Her story was almost as colorful as her African outfit. Briefly, she was the wife of an African diplomat and thus had lived a very affluent life in her country. She had been chief of surgical nursing in the largest hospital in her city. Her husband was transferred to Washington DC. She followed with their two sons at the end of the school year. She had packed her boys, their home and art treasures and left everyone and everything familiar to her to join her husband in a foreign land.
The beatings began about a month after her arrival. She had successfully set up their lovely new home in Northern Virginia and enrolled the boys in private school. When her husband raised his hand to her sons, the “survival mother” rose up. She and her sons escaped in the family van late at night. They lived in the van for a week until a police officer warned her that her boys would be taken from her if she did not find a place to live. That was a tall order. Her money was about to run out. Her family in Africa had counseled her to go back to her husband. She knew better. And luckily her husband had not used his resources to find them. He was a proud man.
God, the master of suddenly, sent an angel in the form of the owner of the McDonald’s where she and the boys ate daily after school. He took them to a homeless shelter, a foreign concept to them. Each day when the boys went to school the mother looked for work. Her surgical nursing credentials from Africa were not accepted in the United States. The best she could do was a job as a nurse’s aide. She was grateful and she worked hard. The shelter staff found an apartment for her family in one of the county’s low-income subsidized housing units. That was their current address.
She was humble and grateful for the survival of her family. She took her seat to applause and many teary eyes in the audience. Everyone in that room had been exposed first hand to information they had previously only read about. They had received so much more than words.
At lunch, the mother trusted me enough, or maybe she could no longer hold her backstory inside, and she quietly told me:
“Daily her boys were latch key (home alone) children after school for three hours until she came home from work. The boys were five and seven years old and had become independent out of necessity. One day she did not come home. There was a huge snow event and roads were blocked. She ran out of gas like many others on the road and her cell phone battery went dead.”
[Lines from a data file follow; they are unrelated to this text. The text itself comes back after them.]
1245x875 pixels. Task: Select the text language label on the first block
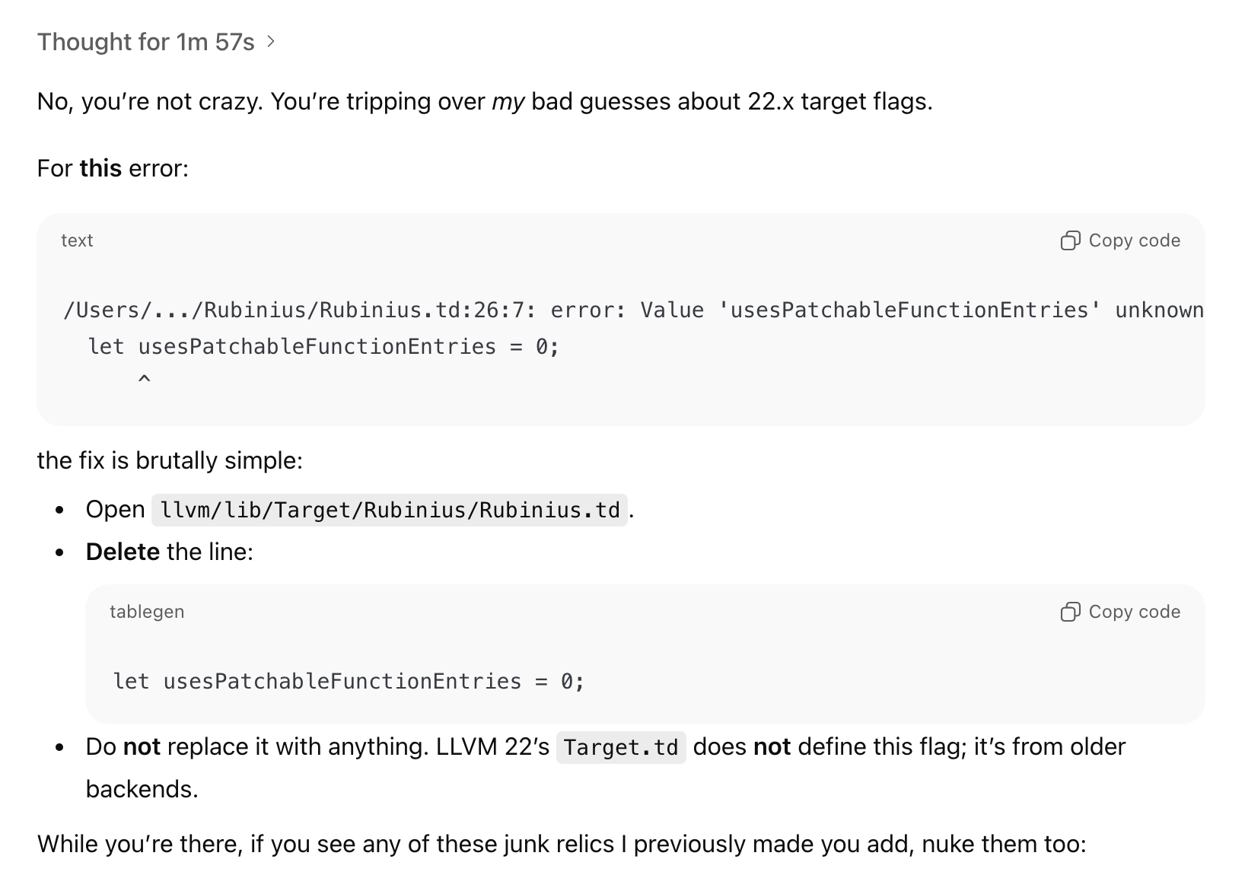pos(76,240)
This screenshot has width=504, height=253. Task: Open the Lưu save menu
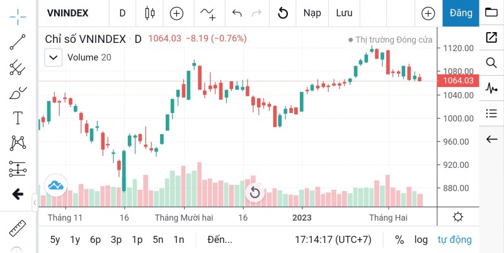344,13
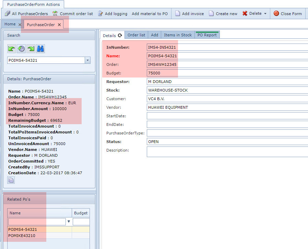Viewport: 308px width, 249px height.
Task: Click the refresh search icon
Action: click(21, 49)
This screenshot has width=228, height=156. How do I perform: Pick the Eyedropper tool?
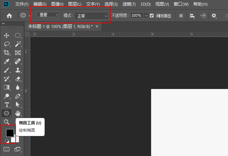pyautogui.click(x=6, y=61)
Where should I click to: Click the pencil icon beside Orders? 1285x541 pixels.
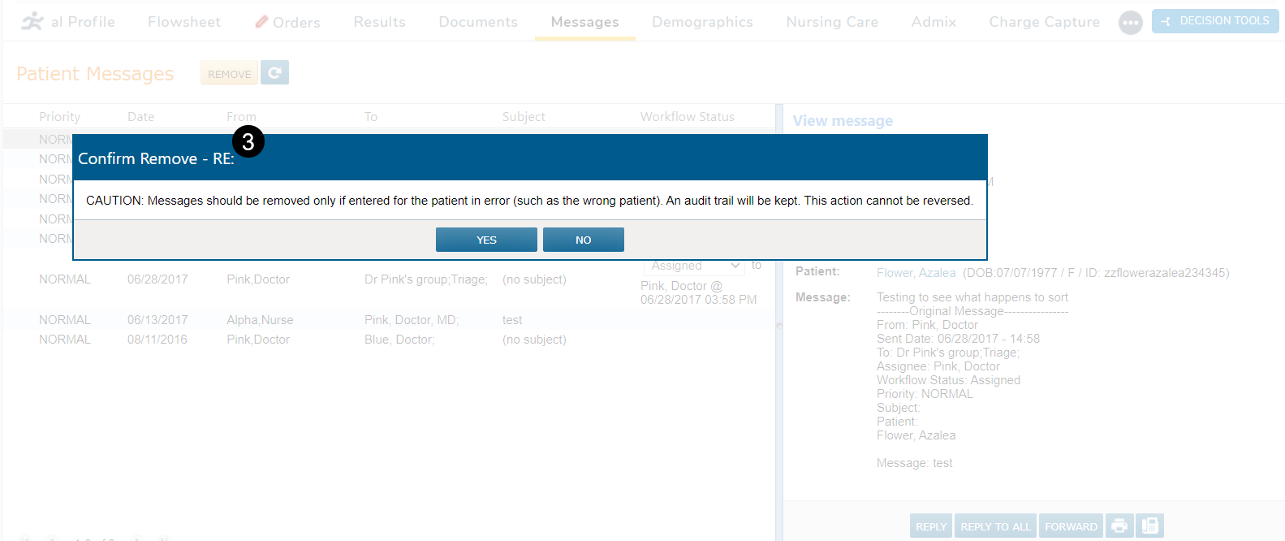[261, 22]
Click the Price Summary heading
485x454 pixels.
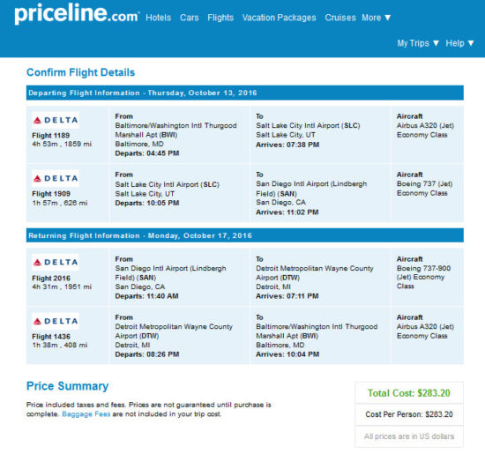[x=67, y=386]
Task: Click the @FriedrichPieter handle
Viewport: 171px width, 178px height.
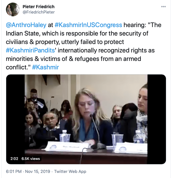Action: coord(39,12)
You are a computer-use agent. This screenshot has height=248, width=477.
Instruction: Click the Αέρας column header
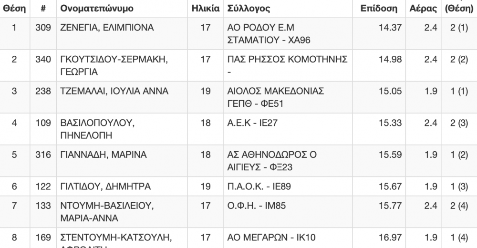tap(423, 8)
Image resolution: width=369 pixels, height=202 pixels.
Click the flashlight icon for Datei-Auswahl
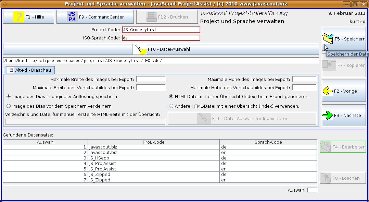pyautogui.click(x=140, y=49)
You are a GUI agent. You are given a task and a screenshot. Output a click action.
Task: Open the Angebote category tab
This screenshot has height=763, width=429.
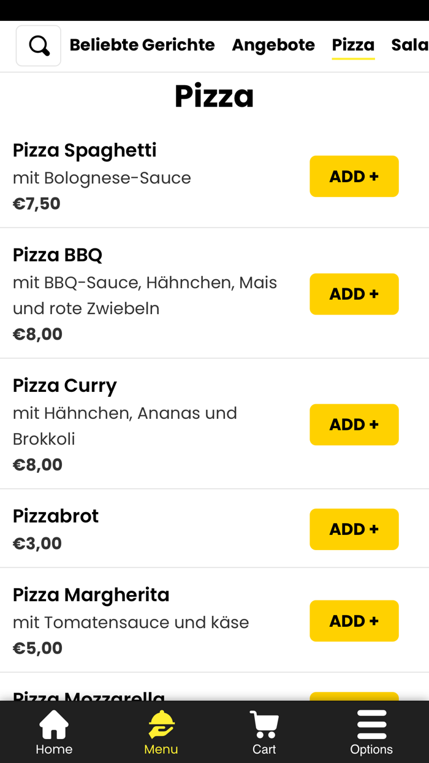click(x=273, y=45)
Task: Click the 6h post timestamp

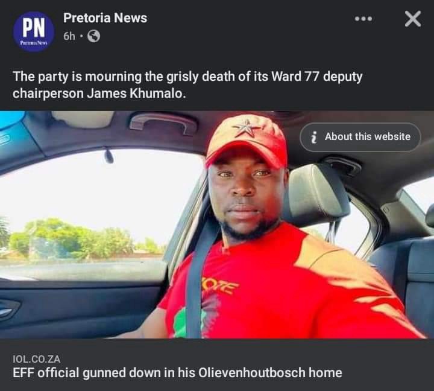Action: coord(69,36)
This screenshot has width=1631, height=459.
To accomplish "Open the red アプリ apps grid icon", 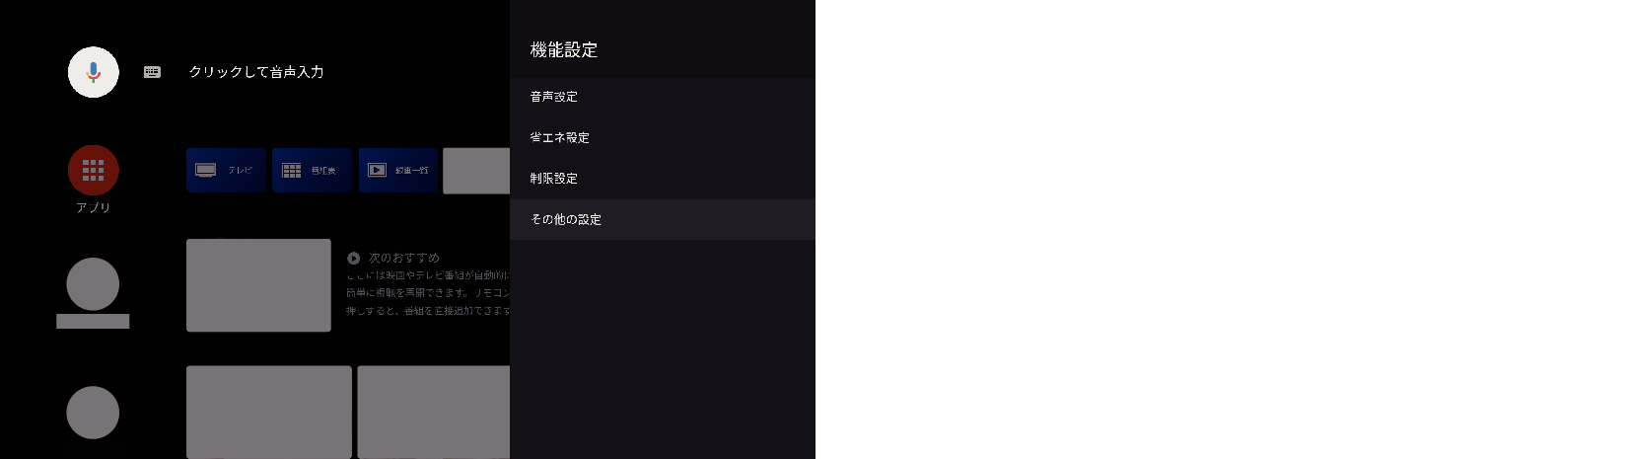I will (94, 171).
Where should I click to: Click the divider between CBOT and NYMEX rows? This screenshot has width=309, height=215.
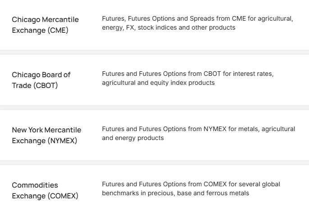(155, 108)
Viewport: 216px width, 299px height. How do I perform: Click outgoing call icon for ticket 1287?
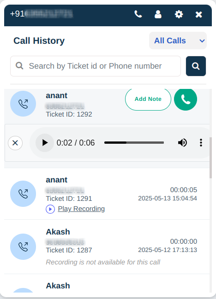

For the next eighteen hours, we cannot know what happened in the hearts and minds of her boys as they feared their only lifeline, their mother, was dead. We can only imagine. We do know the boys suffered emotional trauma and extreme separation anxiety. They needed a psychological intervention, another foreign concept to them, to make their way back to normality.
“At night as a family, they could not snuggle up in bed and comfort one another because there was none. The day after they moved into the apartment, the entire building had been treated for bed bug infestation. All fabric covered furniture, mattresses and beds had been removed. They had only a kitchen table and chairs and a coffee table in the living room. They did not know to request help or from whom. The three of them had been cuddling on the floor at night for months.”
I felt tormented and anxious hearing this. At the end of the “Living below the Poverty Line” program day, I challenged the class participants with a “call to action” based on the mother’s story.
Before we left for the day, God’s divine efficiency had taken over. Compassion and generosity were the order of the day. Volunteer donations completely furnished two bedrooms, kitchen and living room, with accessories of rugs, lamps, and a computer for the boys; books, blankets, dishes, pots and pans and a bike. One gentleman offered one his business trucks to do pickup and delivery. One of the county’s school board members arranged to get the boys in an afterschool program within their school.
Here’s the icing on the cake. Two realtors offered to stage (decorate) the apartment. They arranged with the apartment manager to allow us to come in after the boys and mother left for the day to deliver furniture and decorate. I have a video of the family coming home to their miracle. I watched God’s joy light up in the boy’s eyes. I watched a mother’s faith in God restored. We were all blessed.
This is what I know. We all have friends unseen. We can eject despair with love. The greatest gift is in the giving. In the height of the storm, we are not alone. Faith is a verb that works, and most importantly God is an efficiency expert.
When was the last time you watched God execute his divine efficiency?Until next time, remember,
You are not alone.
You are not your circumstances.
You have everything within you to live a purpose-filled life.